Actions to take:
1: In the article on The Morning Show, how many Season 2 episodes were shot before production shut down due to the pandemic?
2: Copy out the passage of the article on The Morning Show, starting at "Mark Duplass in" and ending at "response to #MeToo.".

Text under study:

Mark Duplass: ‘The Morning Show’ Season 2 Is In Rewrites To Reflect This “Larger, Global Phenomenon”

Mark Duplass in 'The Morning Show'
Apple TV+

When Apple TV+ hit The Morning Show had its Season 2 production stopped by COVID-19, no one rested on their laurels. According to Emmy nominee Mark Duplass, who played beleaguered producer Chip Black, the show is in rewrites to reflect the current global situation—something they also did in Season 1 as a response to #MeToo.

“We shot two episodes before we shut down due to the pandemic,” he told Deadline following the Emmy nominations announcement on Tuesday, “but I know that they’re also rewriting, which is crazy because that’s what happened in the first season. They had a whole set of scripts [then] and they rewrote everything to include the #MeToo movement, and now we’ve got other, larger, global phenomenon to deal with. I don’t know what they’re doing but I know they’re rewriting.”

The show is celebrating eight Emmy nominations as of Tuesday’s announcement, but notably left off that list were lead actress Reese Witherspoon and supporting cast Gugu Mbatha-Raw, Karen Pittman and Desean Terry.

“I’m bummed about Reese, I’m bummed about Karen Pittman, I’m bummed about Gugu and I’m bummed about Desean Terry. I’m bummed about all of my scene partners,” he said. “They all put in great performances. Some of them are flashier and some of them talked more for certain reasons, and I know it sounds cliché, but the truth is, to single them out is sort of a crazy process.”

Duplass continued, “There’s no doubt in my mind that what Gugu did as a performer was so worthy of that recognition. And I feel the same way about Karen Pittman, who had a much quieter and more subtle storyline. The internal turmoil she had to deal with every day, arriving to a position of power as a Black woman in that industry. And the subtlety, when you watch her performance. The best thing in the world that could happen to me is I could win this trophy and literally just walk it over to Karen’s house and stick it right on her front porch.”

Items from a dataset
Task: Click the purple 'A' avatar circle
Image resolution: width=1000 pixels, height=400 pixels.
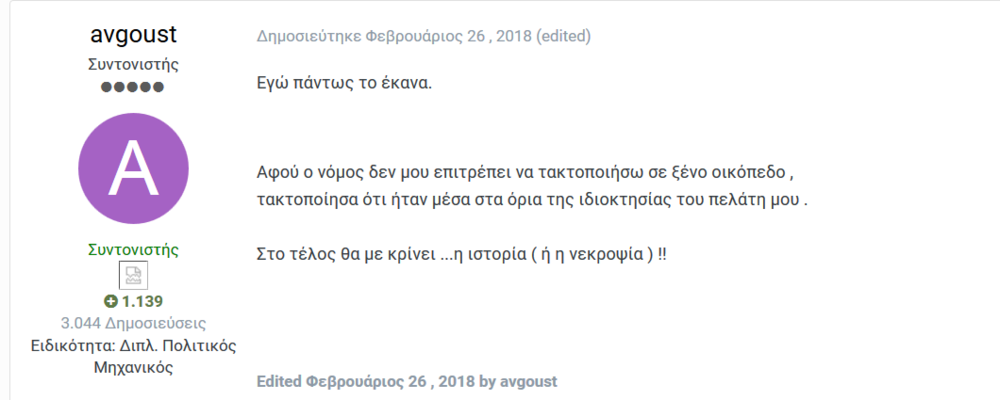Action: click(134, 171)
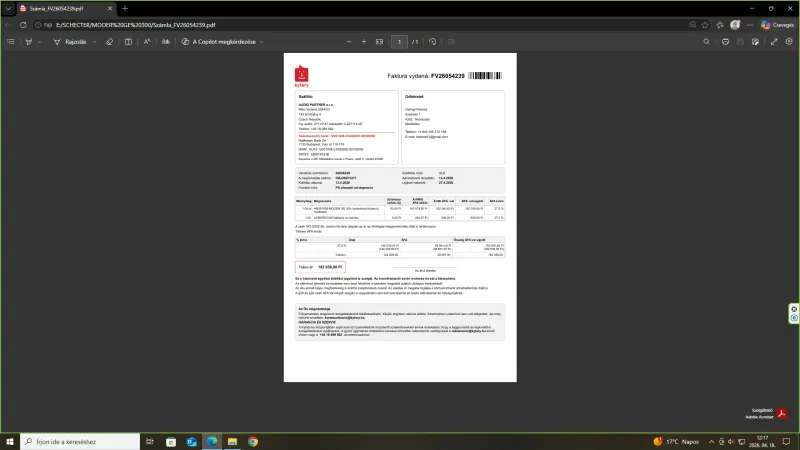
Task: Select the eraser tool in PDF toolbar
Action: (108, 42)
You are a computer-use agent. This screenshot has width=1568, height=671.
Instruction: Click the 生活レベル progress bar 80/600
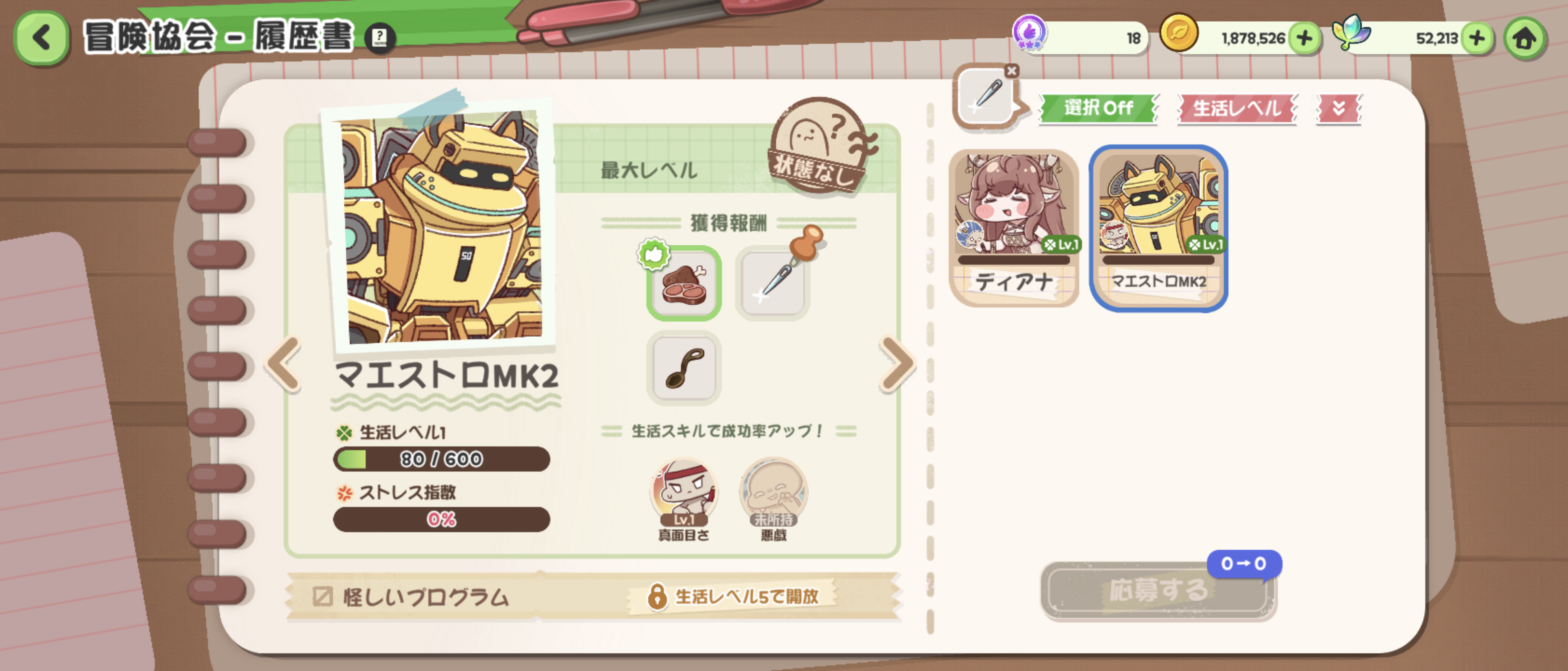(441, 459)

Task solutions:
1: Two episodes.

2:
Mark Duplass in 'The Morning Show'
Apple TV+

When Apple TV+ hit The Morning Show had its Season 2 production stopped by COVID-19, no one rested on their laurels. According to Emmy nominee Mark Duplass, who played beleaguered producer Chip Black, the show is in rewrites to reflect the current global situation—something they also did in Season 1 as a response to #MeToo.